Kisah Wisrawa dan Sukesi yang berhasrat mencapai kesucian namun terjerumus dalam lubang nafsu mereka sendiri seperti mengingatkan kita: kesucian dan keilahian akan selamanya menjadi harapan yang hendak terus kita jelang, namun tak pernah benar-benar kita capai. Kita tahu, setelah percintaan liar mereka, Sukesi dan Wisrawa melahirkan tiga putra: Rahwana, Kumbakarna, dan Sarpakenaka. Dari anak-anak inilah riwayat dunia yang muram dalam Ramayana dimulai.

Rahwana adalah perlambang nafsu dan angkara murka. Sarpakenaka, raksasa perempuan yang gemar laki-laki itu, adalah simbol nafsu birahi yang tak bisa dihentikan. Sementara itu, Kumbakarna adalah tanda akan penyesalan: ia raksasa yang buruk rupa sekaligus seorang yang bijak bestari.
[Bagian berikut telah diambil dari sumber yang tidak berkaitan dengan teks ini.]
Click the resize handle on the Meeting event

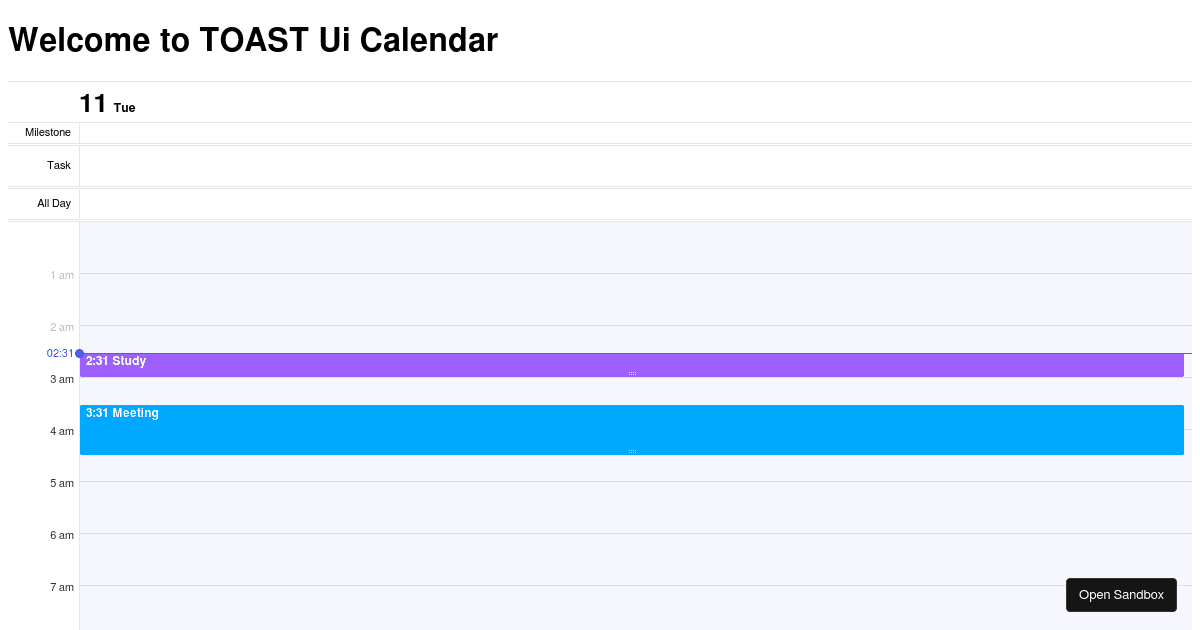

Kesombongan dan nafsu berkuasa Rahwana itulah yang akhirnya mengguncangkan dunia, membuat petaka di mana-mana. Dan di sinilah tragik itu terjadi: Rahwana, raksasa penuh angkara murka itu, justru lahir dari sebuah kehendak paling suci dari orang tuanya untuk menjadi ilahi. Dengan kata lain, kisah itu memberi tahu kita: angkara murka justru bisa dilahirkan dari niatan manusia untuk menjadi suci, tak berdosa.

Dalam hal inilah Ramayana seolah menjadi cermin bagi wajah kita sendiri. Jika hari ini kita melihat begitu banyak manusia hendak mencapai Tuhan dengan jalan kekerasan, kita pun tahu: hasrat menjadi suci selalu punya risiko berubah jadi kebrutalan. Agama dan Tuhan, bisa menjadi sebuah kedok yang dengannya manusia merubuhkan sesamanya. Dan darah pun tumpah, untuk kehendak suci yang dipenuhi kesombongan.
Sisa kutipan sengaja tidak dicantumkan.